Quirks & Quarks

A new fossil reveals the first bird beak - and it came with teeth as well

A study of the skull of Ichthyornis suggests the first known beaked bird still had a lot of dinosaur features, including teeth
The toothed early bird Ichthyornis showing the first form of the avian beak (Michael Hanson and Bhart-Anjan Bhullar)

Did this early bird have a beak? 

Ichthyornis was an ancient bird that lived in what is now the mid-west of North America between 100 and 66 million years ago. It was a seabird  about the size of a tern or gull, with a 60 centimetre wing span. It was first identified in the 1870's, but the early specimens were missing key features.  The skeleton of the body was well preserved, but the heads were in poor condition. It was clear that Ichthyornis was quite similar to modern birds, but paleontologists were still very curious about the details of the head, which in modern birds is very different from their dinosaur ancestors.

The story the skull tells

Recently, however, newly discovered fossils of Ichthyornis came into the hands of Canadian paleontologist Dr. Bhart-Anhan Bhullar, an assistant professor in the Departments of Geology and Geophysics at Yale University, and the Assistant Curator of Yale's Peabody Museum of Natural History. The new fossils included one remarkably complete skull, with well preserved three-dimensional features.

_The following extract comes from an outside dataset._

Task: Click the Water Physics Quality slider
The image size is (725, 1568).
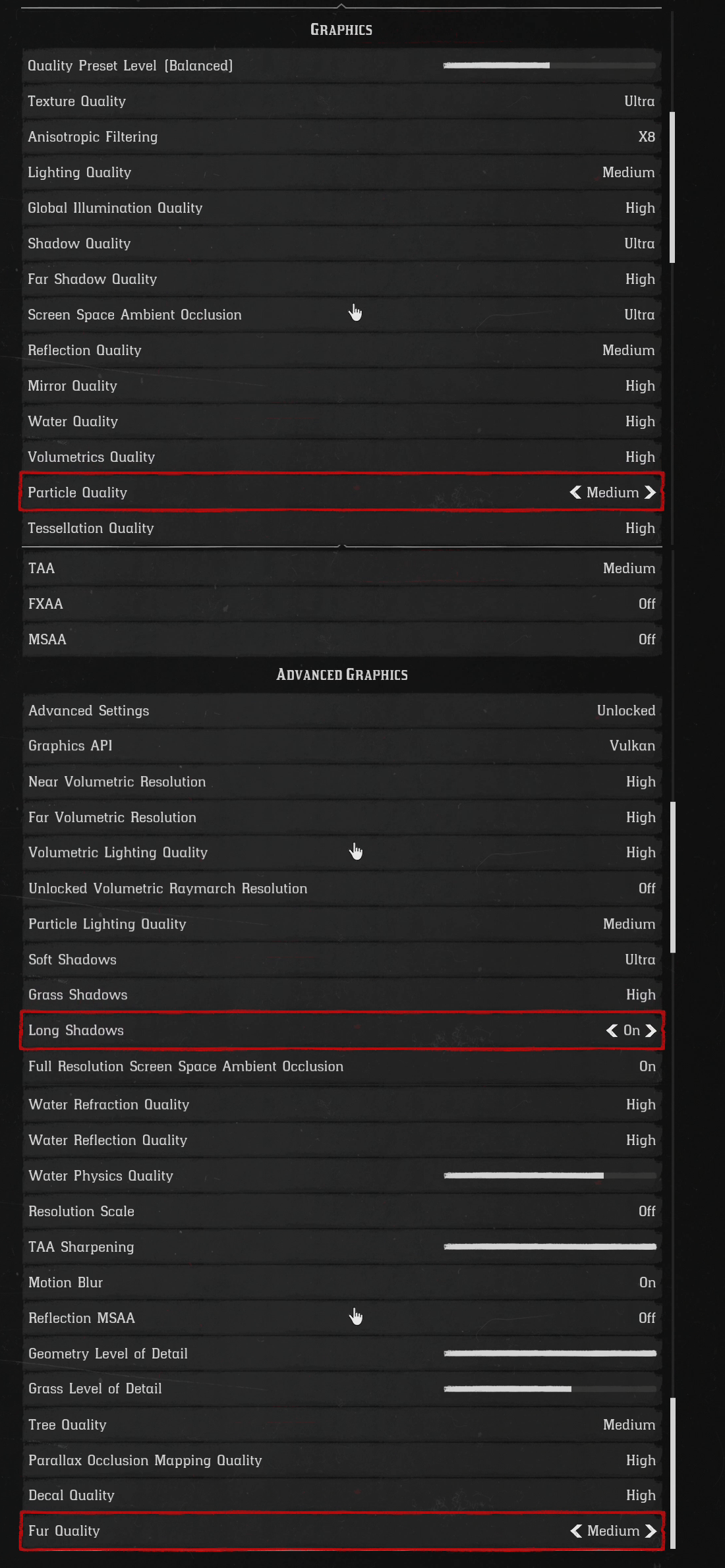Action: click(550, 1176)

The skulls indicate that Ichthyornis retained many features of its dinosaur ancestors. There are holes in the skull that would have supported large jaw-closing muscles, more like dinosaurs than modern birds. In modern birds, those muscles became smaller to make room for a bigger brain.  Also Ichthyornis retained teeth used in its powerful dinosaur-like bite. But at the tip of the snout the animal had a small, but serviceable, beak.

The beak

The beak of Ichthyornis would have been a primitive form of avian beak with tweezer-like tips on the end of long, toothy jaws. The beak would have been useful only for precision grabbing, manipulation and feather preening, but not for holding and cutting food the way the long beak of modern birds is used. Dr. Bhullar suggests that the beak first arose to act like a surrogate hand - since evolution was turning the dinosaur hands into wings. Given that the skull of Ichthyornis was a true mosaic of dinosaur and modern bird, scientists conclude that the transition from dinosaurs to modern birds was more complex than previously thought.